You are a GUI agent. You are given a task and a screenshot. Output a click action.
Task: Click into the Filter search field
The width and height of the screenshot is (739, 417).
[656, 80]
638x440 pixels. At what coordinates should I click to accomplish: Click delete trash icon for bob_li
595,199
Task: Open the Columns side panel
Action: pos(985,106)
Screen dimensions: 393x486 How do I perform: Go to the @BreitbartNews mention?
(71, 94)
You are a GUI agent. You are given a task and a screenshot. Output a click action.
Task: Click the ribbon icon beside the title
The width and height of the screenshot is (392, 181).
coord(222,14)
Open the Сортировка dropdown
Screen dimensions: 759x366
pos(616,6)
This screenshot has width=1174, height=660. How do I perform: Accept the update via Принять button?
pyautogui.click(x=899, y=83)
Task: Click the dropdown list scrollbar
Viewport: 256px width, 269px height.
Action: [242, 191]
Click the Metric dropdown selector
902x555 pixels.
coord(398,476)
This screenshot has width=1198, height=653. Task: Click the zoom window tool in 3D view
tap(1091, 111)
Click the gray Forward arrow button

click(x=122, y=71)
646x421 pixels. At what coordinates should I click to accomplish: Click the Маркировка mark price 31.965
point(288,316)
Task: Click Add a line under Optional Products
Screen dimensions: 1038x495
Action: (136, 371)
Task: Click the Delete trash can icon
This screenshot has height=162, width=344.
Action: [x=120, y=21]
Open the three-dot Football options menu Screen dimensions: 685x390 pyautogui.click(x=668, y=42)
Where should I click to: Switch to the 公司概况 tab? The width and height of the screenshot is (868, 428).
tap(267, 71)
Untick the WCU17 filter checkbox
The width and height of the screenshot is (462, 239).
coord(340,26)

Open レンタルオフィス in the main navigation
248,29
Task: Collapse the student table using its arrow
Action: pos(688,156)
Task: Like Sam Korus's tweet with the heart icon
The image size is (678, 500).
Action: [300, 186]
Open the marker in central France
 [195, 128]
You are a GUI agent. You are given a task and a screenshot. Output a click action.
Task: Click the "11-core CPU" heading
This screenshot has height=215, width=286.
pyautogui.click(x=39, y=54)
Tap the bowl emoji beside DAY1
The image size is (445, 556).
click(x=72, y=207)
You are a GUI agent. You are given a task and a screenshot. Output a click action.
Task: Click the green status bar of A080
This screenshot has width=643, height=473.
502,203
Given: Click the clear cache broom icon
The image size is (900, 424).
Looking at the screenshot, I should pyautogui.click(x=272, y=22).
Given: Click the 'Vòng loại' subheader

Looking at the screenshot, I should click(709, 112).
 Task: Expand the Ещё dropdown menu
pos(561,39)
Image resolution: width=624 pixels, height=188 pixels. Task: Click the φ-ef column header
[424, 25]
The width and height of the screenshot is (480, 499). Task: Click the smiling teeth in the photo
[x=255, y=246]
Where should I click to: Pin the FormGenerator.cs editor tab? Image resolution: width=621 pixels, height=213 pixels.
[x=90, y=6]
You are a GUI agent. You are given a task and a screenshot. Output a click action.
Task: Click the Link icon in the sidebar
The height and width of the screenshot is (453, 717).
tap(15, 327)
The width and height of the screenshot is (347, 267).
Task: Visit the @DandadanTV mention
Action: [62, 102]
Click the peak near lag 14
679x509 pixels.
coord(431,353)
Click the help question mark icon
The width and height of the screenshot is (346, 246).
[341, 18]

--------------------

• **PROBLEM STATEMENT**
Go through the listing above and work out how many lines contain the string "beside". Reply with the number alone.

• **ANSWER BOX**
2